About this exercise: Reproduce exactly the lines from the top of the records below through the line holding "Click the shield icon beside Change".

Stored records

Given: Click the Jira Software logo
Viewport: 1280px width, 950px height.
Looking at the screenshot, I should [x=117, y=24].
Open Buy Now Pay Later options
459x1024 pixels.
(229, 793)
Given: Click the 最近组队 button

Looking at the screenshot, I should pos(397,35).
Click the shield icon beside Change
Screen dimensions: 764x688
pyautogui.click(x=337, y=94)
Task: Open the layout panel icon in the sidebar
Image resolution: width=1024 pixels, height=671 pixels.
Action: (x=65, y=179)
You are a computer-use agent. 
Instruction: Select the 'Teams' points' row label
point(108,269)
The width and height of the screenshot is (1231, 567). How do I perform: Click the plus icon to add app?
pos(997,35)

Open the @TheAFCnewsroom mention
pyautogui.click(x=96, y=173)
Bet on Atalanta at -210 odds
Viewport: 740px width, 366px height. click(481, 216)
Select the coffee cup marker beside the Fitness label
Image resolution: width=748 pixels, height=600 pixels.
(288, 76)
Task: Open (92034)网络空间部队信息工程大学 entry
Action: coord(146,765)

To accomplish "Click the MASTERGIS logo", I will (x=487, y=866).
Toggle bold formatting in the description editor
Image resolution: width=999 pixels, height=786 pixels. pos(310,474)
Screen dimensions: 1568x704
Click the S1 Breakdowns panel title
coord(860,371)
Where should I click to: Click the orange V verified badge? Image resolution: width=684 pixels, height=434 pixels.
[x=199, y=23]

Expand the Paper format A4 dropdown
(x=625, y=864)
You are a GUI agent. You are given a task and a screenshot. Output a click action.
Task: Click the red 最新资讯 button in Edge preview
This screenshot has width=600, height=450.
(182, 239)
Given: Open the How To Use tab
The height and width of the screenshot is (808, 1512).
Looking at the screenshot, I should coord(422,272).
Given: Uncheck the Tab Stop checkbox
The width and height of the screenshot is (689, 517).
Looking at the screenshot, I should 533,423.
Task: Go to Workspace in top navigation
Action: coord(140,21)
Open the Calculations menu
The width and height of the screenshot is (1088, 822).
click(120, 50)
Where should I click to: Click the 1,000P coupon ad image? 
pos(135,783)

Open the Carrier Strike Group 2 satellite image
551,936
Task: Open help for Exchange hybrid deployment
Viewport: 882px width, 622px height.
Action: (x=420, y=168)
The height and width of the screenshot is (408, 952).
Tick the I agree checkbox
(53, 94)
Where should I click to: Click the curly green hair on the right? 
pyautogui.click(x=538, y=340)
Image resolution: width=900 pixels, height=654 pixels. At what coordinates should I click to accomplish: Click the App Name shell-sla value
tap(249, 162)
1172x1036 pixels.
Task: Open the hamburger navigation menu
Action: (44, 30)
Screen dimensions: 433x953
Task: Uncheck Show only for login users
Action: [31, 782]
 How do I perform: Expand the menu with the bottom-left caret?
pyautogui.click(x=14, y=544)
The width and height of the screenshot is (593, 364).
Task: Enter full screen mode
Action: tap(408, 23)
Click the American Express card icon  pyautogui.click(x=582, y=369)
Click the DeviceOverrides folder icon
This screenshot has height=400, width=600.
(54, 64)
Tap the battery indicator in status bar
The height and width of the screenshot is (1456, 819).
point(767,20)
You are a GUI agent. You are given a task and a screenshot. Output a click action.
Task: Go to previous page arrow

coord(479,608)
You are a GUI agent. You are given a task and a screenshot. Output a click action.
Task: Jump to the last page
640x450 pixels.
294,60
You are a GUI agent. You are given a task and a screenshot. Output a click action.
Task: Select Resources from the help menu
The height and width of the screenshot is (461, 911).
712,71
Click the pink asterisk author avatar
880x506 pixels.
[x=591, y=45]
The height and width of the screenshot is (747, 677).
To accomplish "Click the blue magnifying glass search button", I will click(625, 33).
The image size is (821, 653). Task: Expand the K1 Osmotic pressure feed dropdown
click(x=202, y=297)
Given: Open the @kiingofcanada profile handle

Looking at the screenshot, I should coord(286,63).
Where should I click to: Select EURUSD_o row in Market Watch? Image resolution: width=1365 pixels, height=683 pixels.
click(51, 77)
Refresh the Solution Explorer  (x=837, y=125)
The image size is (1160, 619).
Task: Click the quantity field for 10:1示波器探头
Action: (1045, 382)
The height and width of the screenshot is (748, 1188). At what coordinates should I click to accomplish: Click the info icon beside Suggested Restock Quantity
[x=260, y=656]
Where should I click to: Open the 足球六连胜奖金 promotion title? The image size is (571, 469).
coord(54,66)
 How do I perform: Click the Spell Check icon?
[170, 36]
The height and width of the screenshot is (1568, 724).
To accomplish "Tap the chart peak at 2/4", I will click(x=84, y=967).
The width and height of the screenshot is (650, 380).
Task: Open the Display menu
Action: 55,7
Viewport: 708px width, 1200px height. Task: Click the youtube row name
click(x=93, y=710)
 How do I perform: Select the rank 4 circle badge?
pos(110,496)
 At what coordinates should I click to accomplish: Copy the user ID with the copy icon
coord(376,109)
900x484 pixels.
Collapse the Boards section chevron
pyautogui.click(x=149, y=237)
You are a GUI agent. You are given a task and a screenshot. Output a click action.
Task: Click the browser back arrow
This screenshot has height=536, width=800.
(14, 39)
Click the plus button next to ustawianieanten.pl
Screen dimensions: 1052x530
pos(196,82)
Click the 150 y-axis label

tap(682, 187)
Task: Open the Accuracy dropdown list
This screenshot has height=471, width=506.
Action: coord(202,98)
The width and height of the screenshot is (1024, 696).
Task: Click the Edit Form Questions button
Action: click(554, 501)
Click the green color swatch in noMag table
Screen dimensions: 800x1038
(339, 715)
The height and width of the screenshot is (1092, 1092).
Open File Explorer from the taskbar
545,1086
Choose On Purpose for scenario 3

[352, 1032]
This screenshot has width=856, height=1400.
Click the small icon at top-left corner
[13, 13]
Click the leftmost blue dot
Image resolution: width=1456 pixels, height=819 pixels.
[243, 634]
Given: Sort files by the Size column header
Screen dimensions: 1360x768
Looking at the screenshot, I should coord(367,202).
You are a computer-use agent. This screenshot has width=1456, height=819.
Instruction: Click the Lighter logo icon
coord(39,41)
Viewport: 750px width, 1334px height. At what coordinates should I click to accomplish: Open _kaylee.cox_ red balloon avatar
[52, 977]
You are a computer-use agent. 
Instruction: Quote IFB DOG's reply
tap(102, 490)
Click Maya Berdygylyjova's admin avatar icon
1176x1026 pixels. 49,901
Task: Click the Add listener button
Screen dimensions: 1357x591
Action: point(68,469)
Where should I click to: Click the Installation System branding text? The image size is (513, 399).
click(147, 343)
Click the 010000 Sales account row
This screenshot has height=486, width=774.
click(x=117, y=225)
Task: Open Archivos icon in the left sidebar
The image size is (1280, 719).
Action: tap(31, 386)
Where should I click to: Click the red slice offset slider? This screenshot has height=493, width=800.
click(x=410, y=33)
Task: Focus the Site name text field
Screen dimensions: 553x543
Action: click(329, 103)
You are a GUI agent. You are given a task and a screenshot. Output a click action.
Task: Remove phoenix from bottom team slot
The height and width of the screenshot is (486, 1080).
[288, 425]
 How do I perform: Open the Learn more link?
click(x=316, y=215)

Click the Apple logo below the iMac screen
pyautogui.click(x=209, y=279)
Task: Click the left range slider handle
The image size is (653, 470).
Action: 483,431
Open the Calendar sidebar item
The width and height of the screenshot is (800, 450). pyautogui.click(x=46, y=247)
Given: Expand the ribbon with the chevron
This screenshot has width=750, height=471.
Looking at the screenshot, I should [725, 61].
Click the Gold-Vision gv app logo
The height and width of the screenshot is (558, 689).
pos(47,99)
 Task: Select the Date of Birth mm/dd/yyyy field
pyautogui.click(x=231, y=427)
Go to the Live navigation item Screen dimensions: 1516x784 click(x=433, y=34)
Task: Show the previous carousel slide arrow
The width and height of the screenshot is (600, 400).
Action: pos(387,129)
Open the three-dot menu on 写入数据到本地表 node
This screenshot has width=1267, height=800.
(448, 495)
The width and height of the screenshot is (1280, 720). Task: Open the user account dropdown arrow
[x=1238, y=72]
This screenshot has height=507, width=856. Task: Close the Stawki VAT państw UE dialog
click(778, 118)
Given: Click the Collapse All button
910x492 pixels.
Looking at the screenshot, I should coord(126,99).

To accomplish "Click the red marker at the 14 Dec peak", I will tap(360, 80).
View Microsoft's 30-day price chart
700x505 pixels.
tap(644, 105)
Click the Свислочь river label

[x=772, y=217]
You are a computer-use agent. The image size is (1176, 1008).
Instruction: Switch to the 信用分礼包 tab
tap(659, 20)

Task response:
Given: Click the Jira Software logo
Viewport: 1280px width, 950px height.
Looking at the screenshot, I should [x=117, y=24].
Open Buy Now Pay Later options
459x1024 pixels.
(229, 793)
Given: Click the 最近组队 button

Looking at the screenshot, I should pos(397,35).
Click the shield icon beside Change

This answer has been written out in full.